The research I conducted in the field of motivation led to the development of the Reiss Motivation Profile®, a comprehensive, standardized measure of the 16 human needs that make us individuals. Everybody embraces these needs, but not to the same extent. One partner, for example, may have a strong need for Social Contact, which is the desire for peer companionship, whereas the other partner may have a weak need to socialize. While the partner with the strong need is motivated to socialize often, the partner with the weak need is motivated to minimize social activities. The partners are incompatible with respect to social life although they may be compatible with respect to other needs.
Partners who are incompatible for the basic desire for Social Contact tend to quarrel repeatedly over how much time they spend with friends. They may never reach a compromise because, according to the principle of self-hugging, they misunderstand each other's needs.
Self-hugging is the natural tendency to think our values are best, not just for ourselves, but for everyone. The gregarious partner, who usually experiences socializing as fun and solitude as unpleasant, concludes that a social lifestyle leads to more happiness than does the lifestyle of a loner. Thus, gregarious partners wonder what is wrong with private partners who do not enjoy socializing. The gregarious partner may wonder if the private partner lacks social skills.
The private partner experiences solitude as pleasant and socializing as unpleasant.

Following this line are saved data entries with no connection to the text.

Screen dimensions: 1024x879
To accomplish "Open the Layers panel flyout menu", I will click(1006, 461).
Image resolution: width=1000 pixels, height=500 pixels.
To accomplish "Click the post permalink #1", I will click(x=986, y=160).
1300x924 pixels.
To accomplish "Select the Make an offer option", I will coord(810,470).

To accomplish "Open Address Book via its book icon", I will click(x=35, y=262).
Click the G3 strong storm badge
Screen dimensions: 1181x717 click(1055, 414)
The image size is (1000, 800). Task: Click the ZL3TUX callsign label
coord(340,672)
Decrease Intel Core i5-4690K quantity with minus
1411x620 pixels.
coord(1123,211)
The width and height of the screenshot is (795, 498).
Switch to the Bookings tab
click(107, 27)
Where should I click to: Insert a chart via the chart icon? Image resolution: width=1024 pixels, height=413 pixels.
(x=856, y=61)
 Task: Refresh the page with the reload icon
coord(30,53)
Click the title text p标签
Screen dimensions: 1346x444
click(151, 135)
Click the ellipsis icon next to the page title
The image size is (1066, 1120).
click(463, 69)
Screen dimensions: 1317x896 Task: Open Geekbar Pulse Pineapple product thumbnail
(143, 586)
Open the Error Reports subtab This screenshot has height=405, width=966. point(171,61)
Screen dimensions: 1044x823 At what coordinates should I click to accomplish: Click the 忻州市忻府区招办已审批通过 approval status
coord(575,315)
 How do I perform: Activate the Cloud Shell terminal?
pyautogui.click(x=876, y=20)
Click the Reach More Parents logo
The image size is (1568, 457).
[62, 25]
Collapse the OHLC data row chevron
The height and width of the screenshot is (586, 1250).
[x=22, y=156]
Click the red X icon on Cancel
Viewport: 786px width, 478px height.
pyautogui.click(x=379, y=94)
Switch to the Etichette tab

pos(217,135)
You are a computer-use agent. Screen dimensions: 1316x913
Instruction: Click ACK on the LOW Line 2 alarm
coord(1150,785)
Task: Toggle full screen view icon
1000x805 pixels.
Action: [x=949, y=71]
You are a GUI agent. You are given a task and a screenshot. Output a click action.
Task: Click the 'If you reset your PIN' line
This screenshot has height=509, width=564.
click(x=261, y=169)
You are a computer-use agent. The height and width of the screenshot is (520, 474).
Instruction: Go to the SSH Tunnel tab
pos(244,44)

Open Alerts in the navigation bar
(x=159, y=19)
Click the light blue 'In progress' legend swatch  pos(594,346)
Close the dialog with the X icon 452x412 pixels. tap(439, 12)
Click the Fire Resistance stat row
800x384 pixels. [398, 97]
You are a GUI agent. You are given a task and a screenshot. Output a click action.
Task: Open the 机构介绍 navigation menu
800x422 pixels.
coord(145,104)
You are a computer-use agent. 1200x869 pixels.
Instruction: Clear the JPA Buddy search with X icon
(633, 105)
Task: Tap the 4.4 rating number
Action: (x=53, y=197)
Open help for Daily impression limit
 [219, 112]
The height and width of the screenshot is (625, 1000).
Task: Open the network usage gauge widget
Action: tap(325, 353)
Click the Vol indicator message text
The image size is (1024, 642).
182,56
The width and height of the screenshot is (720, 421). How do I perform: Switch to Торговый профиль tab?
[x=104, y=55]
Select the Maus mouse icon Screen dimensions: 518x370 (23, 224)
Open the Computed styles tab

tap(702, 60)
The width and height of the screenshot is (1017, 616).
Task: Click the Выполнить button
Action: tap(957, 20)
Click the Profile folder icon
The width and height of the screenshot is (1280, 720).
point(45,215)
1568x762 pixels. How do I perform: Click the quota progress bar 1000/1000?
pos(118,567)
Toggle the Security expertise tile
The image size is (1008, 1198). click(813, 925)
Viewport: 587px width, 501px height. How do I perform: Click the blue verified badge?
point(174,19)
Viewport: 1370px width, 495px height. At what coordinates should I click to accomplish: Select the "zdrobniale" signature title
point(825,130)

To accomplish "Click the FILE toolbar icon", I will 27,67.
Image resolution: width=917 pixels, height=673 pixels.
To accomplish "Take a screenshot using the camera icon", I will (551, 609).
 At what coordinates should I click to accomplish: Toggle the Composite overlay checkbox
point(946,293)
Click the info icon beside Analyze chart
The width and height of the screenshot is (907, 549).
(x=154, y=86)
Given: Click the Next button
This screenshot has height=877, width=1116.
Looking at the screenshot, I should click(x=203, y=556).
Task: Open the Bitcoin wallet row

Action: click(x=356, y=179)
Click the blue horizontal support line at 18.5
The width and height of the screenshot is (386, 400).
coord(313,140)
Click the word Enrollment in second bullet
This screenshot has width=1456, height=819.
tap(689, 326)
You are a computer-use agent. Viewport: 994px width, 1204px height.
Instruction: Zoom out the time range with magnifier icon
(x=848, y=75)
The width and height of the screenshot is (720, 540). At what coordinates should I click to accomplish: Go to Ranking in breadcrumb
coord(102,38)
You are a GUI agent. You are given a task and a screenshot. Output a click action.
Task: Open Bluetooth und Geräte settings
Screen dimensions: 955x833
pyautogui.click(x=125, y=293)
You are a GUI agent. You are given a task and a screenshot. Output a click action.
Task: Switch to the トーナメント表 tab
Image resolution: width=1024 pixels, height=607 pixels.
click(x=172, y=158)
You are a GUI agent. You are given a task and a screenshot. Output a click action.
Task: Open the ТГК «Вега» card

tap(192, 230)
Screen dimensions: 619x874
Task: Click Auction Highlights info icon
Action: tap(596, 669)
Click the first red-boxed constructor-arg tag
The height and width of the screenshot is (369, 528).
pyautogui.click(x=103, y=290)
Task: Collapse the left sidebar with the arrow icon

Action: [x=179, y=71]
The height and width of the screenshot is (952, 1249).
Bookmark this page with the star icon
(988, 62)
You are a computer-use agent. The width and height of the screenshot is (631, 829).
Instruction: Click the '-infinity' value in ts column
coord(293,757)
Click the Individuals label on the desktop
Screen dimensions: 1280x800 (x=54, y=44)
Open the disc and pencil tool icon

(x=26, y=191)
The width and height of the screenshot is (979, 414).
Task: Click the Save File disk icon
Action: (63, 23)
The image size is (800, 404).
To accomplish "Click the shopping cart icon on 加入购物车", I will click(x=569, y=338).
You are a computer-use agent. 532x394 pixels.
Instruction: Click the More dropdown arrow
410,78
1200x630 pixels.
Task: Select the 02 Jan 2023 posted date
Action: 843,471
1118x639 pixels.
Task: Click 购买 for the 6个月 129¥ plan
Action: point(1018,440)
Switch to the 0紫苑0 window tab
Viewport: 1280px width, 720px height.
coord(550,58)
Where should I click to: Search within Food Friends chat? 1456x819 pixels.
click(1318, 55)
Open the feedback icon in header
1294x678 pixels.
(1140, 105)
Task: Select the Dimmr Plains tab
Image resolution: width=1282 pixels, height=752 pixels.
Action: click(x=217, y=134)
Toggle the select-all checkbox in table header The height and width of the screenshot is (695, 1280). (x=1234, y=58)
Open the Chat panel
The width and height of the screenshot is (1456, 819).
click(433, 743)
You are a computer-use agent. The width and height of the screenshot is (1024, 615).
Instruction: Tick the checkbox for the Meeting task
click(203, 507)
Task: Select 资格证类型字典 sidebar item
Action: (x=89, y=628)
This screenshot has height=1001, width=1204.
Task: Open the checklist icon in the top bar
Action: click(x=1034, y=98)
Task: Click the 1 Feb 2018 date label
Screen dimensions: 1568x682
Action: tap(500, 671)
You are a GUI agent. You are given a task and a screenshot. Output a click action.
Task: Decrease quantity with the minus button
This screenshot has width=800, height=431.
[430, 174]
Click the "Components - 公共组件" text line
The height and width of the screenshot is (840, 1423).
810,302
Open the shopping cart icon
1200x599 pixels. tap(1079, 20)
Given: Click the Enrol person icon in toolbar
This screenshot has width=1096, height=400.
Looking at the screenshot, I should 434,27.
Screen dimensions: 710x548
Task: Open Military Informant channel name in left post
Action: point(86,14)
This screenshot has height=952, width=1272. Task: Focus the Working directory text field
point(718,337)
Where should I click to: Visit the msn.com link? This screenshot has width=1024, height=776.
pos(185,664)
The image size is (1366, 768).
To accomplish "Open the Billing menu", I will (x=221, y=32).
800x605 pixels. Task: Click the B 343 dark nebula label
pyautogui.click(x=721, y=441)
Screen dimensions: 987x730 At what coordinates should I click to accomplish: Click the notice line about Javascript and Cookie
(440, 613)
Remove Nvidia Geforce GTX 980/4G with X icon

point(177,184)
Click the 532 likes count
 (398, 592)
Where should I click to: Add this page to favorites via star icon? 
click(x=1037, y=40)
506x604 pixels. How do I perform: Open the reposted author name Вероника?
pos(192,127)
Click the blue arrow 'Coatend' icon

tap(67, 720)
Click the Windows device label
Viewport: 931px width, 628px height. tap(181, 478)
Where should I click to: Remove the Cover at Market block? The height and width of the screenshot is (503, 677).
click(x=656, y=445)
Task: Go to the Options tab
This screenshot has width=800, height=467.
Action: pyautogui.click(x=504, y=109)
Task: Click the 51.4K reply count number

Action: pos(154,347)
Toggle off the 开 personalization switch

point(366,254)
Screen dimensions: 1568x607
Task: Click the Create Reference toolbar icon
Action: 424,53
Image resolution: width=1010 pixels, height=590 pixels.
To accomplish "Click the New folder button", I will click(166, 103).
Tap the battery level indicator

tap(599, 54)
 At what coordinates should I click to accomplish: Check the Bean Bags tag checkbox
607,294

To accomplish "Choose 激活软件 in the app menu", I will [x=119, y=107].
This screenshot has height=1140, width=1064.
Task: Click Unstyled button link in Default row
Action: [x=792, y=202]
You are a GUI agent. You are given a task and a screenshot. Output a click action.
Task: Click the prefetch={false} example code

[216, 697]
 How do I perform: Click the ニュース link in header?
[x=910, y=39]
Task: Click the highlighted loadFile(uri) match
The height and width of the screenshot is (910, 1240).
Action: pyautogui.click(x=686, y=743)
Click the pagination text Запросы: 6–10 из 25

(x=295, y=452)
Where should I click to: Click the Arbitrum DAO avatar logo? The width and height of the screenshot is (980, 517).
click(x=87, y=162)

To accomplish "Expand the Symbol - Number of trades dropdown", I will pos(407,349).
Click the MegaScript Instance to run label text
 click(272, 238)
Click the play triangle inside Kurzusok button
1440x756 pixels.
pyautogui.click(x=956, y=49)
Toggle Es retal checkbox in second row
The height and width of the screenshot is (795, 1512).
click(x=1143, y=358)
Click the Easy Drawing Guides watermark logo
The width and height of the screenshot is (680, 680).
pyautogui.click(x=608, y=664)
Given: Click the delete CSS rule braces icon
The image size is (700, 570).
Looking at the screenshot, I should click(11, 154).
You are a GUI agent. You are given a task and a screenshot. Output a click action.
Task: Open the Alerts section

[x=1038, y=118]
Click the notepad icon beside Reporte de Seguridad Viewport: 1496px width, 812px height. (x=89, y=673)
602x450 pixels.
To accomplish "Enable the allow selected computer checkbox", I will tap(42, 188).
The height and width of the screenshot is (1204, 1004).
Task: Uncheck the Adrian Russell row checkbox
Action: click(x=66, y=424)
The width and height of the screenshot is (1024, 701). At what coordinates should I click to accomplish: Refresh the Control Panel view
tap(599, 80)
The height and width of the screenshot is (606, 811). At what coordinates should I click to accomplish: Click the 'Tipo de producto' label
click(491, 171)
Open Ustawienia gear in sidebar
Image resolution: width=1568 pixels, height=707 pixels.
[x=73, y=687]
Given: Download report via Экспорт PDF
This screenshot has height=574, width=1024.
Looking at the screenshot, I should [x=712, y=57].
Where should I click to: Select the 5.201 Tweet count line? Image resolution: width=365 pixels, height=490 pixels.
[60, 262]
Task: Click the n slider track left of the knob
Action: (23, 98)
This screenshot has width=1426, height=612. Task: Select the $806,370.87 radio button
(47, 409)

Private partners wonder what is wrong with gregarious partners for not being able to enjoy solitude, or at least quiet evenings at home. The private partner may think the gregarious partner is superficial.
Since people believe their own experiences above all else, gregarious people are convinced that socializing leads to intrinsic joy, whereas private people are equally convinced that solitude leads to intrinsic joy. Each assumes what is true for them is a universal truth that applies to everyone.
Everyday tyranny is trying to change a loved one to embrace your values, not for your benefit, but rather because you believe your loved one would be happier with the lifestyle you value. Gregarious people quarrel repeatedly with private partners because they believe their private partner would be happier being more social. Private people quarrel repeatedly with gregarious partners because they believe their gregarious partner would be happier spending more quiet time at home.
Couples quarrel repeatedly because they underestimate the extent of human individuality. People think their partners can learn to enjoy what they enjoy, but their partners have different needs and will rarely find joy in what they value. Everyday tyranny – the attempt to change your partner's values – doesn't work.
Nearly all repeated quarrels arise because two partners have opposite values for one or more of the 16 human needs. Couples with opposite needs for Saving will quarrel over money; those who have opposite values for Power will quarrel over work hours; and those with opposite prioritization for Tranquility will quarrel over risk taking.